Imagine a world where robots with eagle eyes protect our power lines, wind turbines, and other energy infrastructure. With computer vision aids, these robots can detect little fissures and flaws before they become major disasters. While this technology offers a safer, more efficient, and environmentally friendly energy infrastructure, some challenges remain.
- Data Scarcity: The energy industry suffers from a major deficiency in open CV energy datasets. There aren’t enough image datasets on energy infrastructure that can be used to build computer vision models in the industry. All computer vision applications in the energy infrastructure industry will remain possibilities until the right data is found and applied. Data scarcity is the major blockage hindering the use of computer vision in the energy industry.
- Algorithmic Limitations: The energy infrastructure is complicated, and many things happen simultaneously. Computer vision algorithms are trained to predict only one thing at a time and cannot detect multiple things in real time. Also, computer vision algorithms must learn from training data, which is not always available. These and other limitations of the algorithms make it difficult to use computer vision in the energy industry.

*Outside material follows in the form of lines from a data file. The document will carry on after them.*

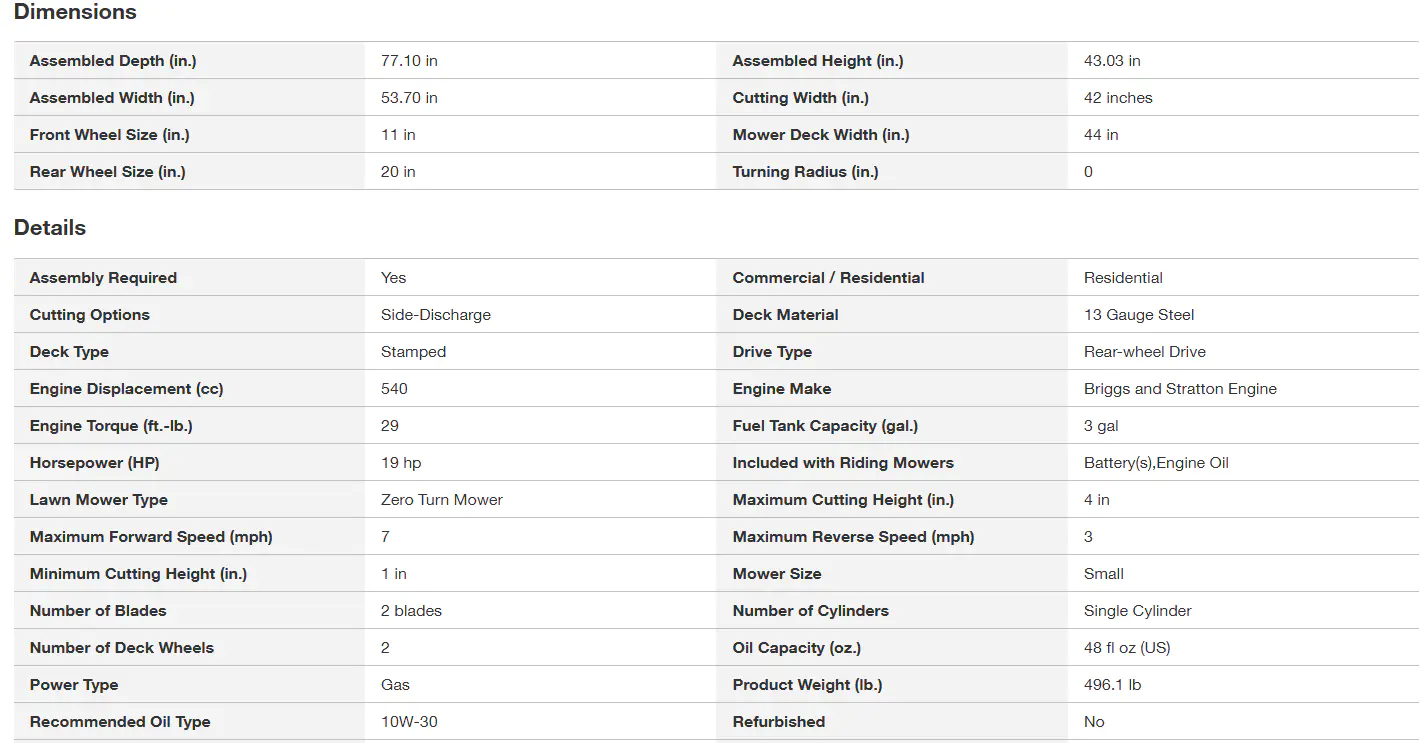
Task: Click the Horsepower (HP) label
Action: coord(94,463)
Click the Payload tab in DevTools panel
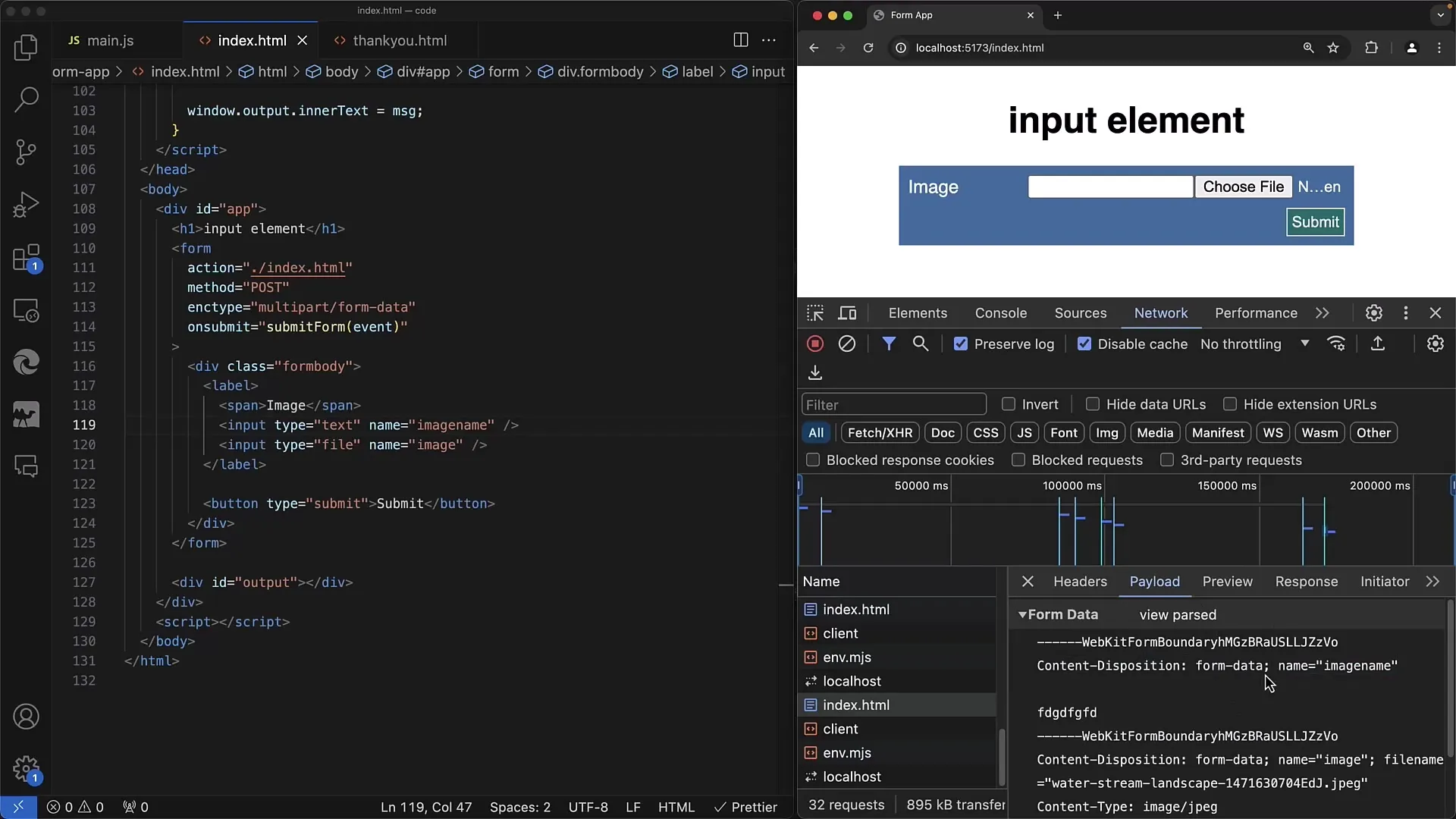1456x819 pixels. pos(1155,581)
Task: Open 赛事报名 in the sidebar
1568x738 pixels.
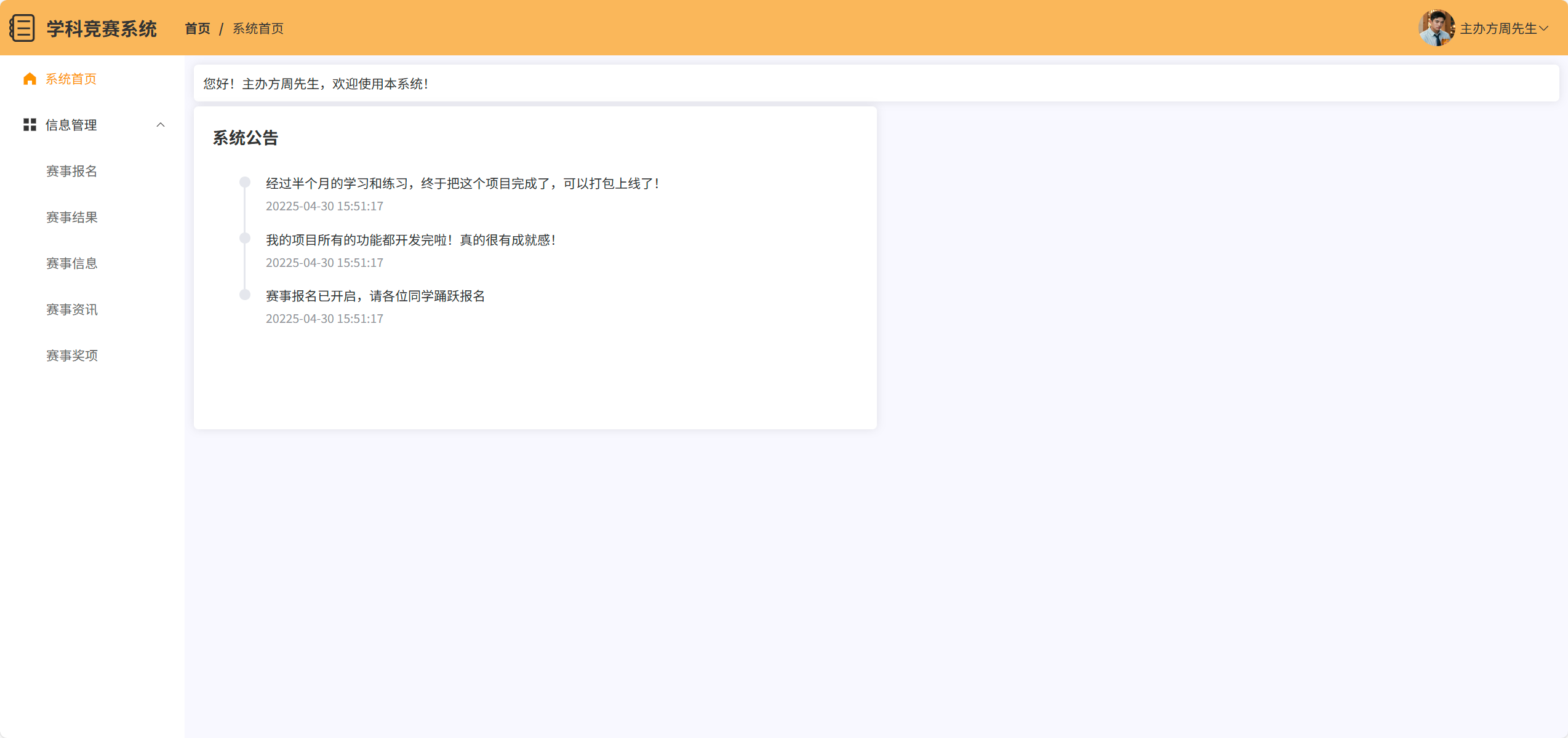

- Environmental Complexities: A computer vision model trained to detect energy infrastructure anomalies using images captured on a bright day may not work well when it rains or snows. This is because the model was not trained on data collected in different weather conditions, which can lead to low accuracy when making real-time predictions in varying weather conditions. Environmental complexities such as weather conditions, lighting, and other factors can affect the accuracy of computer vision algorithms. Therefore, it is important to carefully evaluate the accuracy of computer vision models under varying conditions before implementing them.

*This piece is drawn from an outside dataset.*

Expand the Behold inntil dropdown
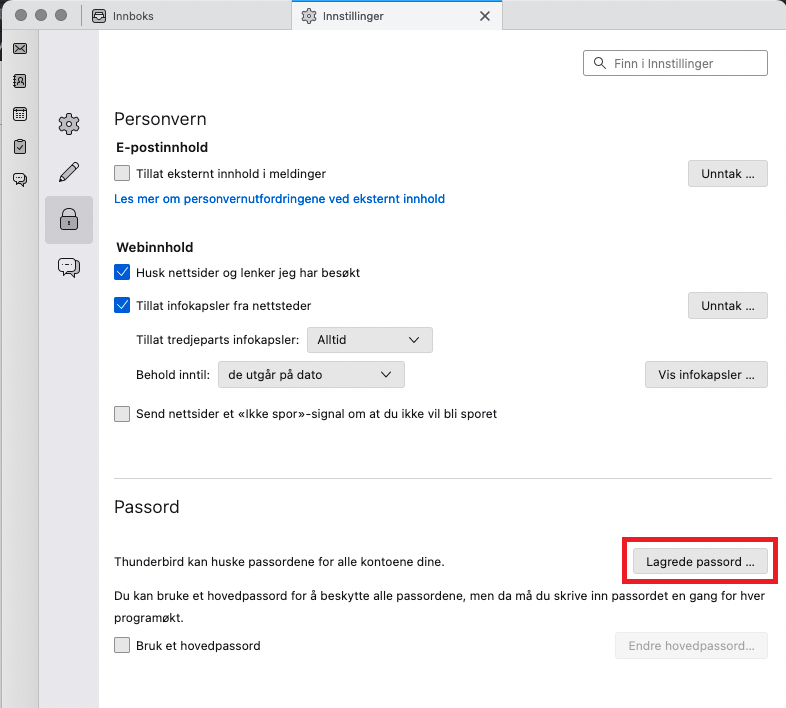pos(311,375)
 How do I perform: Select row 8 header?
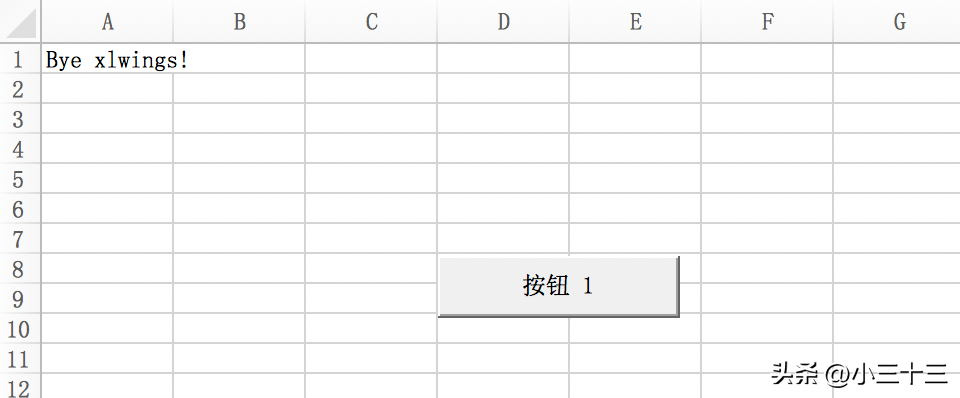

- Financial Limitations: The use of computer vision in the energy infrastructure industry is heavily dependent on funding. Training large-scale computer vision models, testing them, and embedding them on small-scale IoT devices costs a lot of money. Although this technology can help companies save money in the long run, it requires significant short-term investment.
Computer vision technology has the potential to offer significant advantages to the energy infrastructure industry. Although there are some limitations, there are ways to overcome them.
Firstly, machine learning engineers should ensure that they use ethical energy datasets that are fair and inclusive to train their computer vision models. Their energy datasets should account for all possible weather variations. They should not be biased towards a particular weather condition unless the computer vision model is designed to function only during that weather condition.
Secondly, computer vision engineers should use data augmentation techniques when working with biased data to reduce the effect of the bias. Data augmentation is a technique used by machine learning engineers to increase the size of a small dataset by making minor changes to the dataset or using deep learning to generate new points. These changes could include rotation, shear, scaling, and so on. Data augmentation helps reduce bias in datasets by accounting for different variations that could exist in production.
Finally, the government and other data awareness organizations should perform mass sensitization to educate energy firms on the importance of storing their infrastructural data. While this does not seem like a lot, it could go a long way in changing the orientation of industry leaders toward data storage and management.
Conclusion
Energy datasets are essential for advancing energy infrastructure. They can improve inspection, maintenance, and decision-making. Using these datasets, energy businesses can enhance efficiency, safety, and reduce downtime. The potential for computer vision in the energy infrastructure sector is vast, with applications such as monitoring wind turbine health and detecting pipeline breaches. Further investment in research, open-source data sharing, and collaboration is crucial for advancing computer vision in the industry. Doing this would go a long way toward expediting the vast adoption of computer vision in the energy infrastructure industry.